Of course, what Valeant was really doing was price gouging. In 2015, Charlie Munger called Valeant “deeply immoral”. Valeant was a hedge fund darling at the time, and Munger’s comments raised a lot of eyebrows. I remember a ton of investors who said Munger had lost it, and some hedge funders3 came out swinging pretty hard against Munger.

Within months of Munger’s comments, Valeant was in deep distress (which continues to this day!). Much like raisins mixed with turds are still turds, when a business is a turd no amount of accrettive acquisitions or clever financial engineering can save it. It’s still a turd and, true to form, Munger called a turd a turd…

…Last night, RICK’s got hit with a pretty salacious indictment from the NY AG (the company denies all wrong doing). And it has me questioning my “no ethics in investing” rule…

…It’s the type of stock I very easily could see myself owning: an asset heavy business (RICK tends to own the real estate under their clubs) operating a sin business with a founder CEO who owned a ton of stock and was openly talking about running an “Outsiders” playbook / was planning to buyback tons of stock when it was cheap while also pursuing extremely accrettive (and low multiple) acquisitions?…

…There were/are a lot of issues at Rick’s that you had to get comfortable with to be long to the stock4; in general, the way you could get comfortable with the issues was something like “it’s a strip club business; the whole industry is shady so you kind of just need to accept that and realize ultimately the cash flow of the business + stock ownership of the CEO pushes this higher.” Given the upside here, I think there was a reasonable chance you could talk yourself into that if you were ignoring all ethics…. but, if you used an ethics based screen, then you wouldn’t have even been tempted by the cash flows / alignment issue.

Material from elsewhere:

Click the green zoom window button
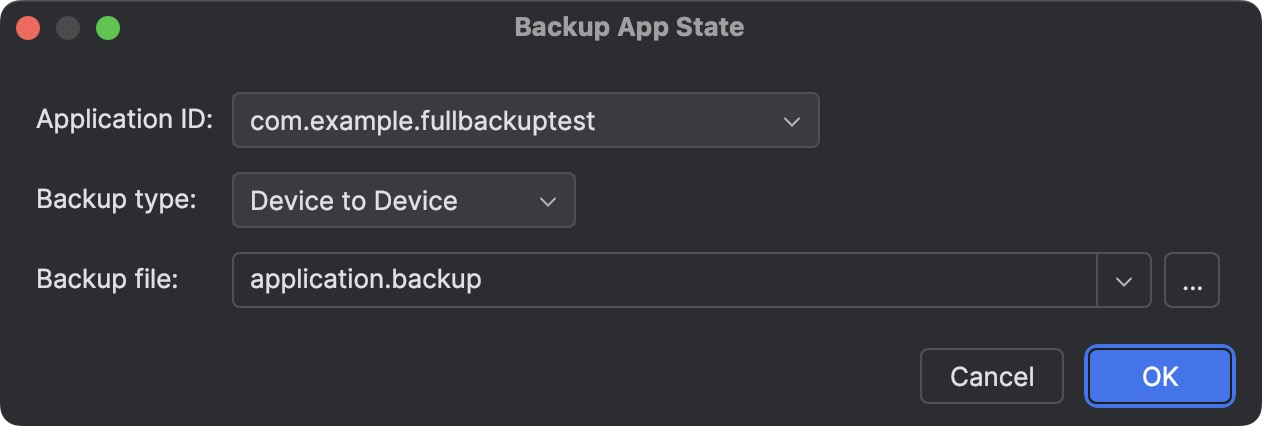coord(108,28)
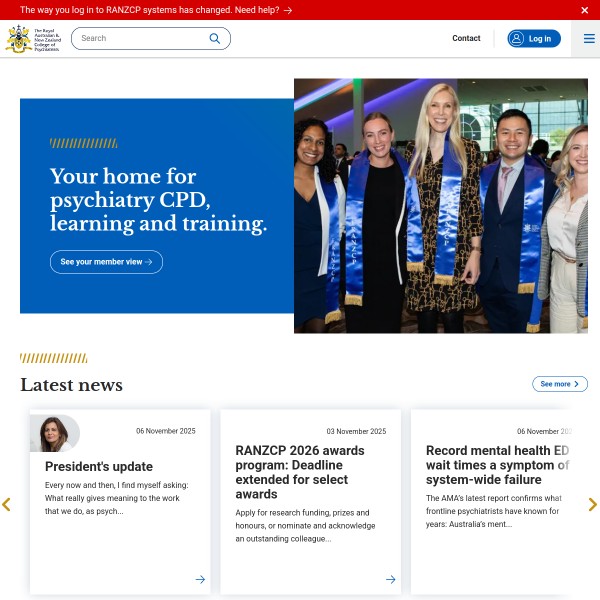The width and height of the screenshot is (600, 600).
Task: Focus the Search input field
Action: (144, 38)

You would have seen the shadiness and instantly passed.

3. How to avoid value traps in Asia – Michael Fritzell

  • Value traps are stocks that look cheap but end up delivering poor returns.
  • The main reasons why stocks end up being value traps include hoarding cash, having obsolescent products, selling commodity products in a market with excess supply, related party transactions, aggressive accounting, industry cyclicality, high debt and government interference…

…How do you avoid the value traps that simply do not return cash to shareholders? Check the company’s cash flow statement.

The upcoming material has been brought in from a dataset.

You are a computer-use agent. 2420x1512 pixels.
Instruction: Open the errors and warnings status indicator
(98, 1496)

In IMAX China’s case, you can see that they pulled the dividend in 2023 and spent almost nothing on share buybacks in 2024. So US$17 million of cash built up on the balance sheet, unfortunately out of reach for us minority shareholders…

…So how can you know whether the underlying demand for a product is rising or not? First, check the like-for-like volume numbers reported by the company. Second, observe consumer behavior through customer engagement metrics. Third, check alternative data sources such as Google Trends or Similarweb to see whether interest in the product is rising or falling…

…So, how do you know if a company is selling a commodity product or not?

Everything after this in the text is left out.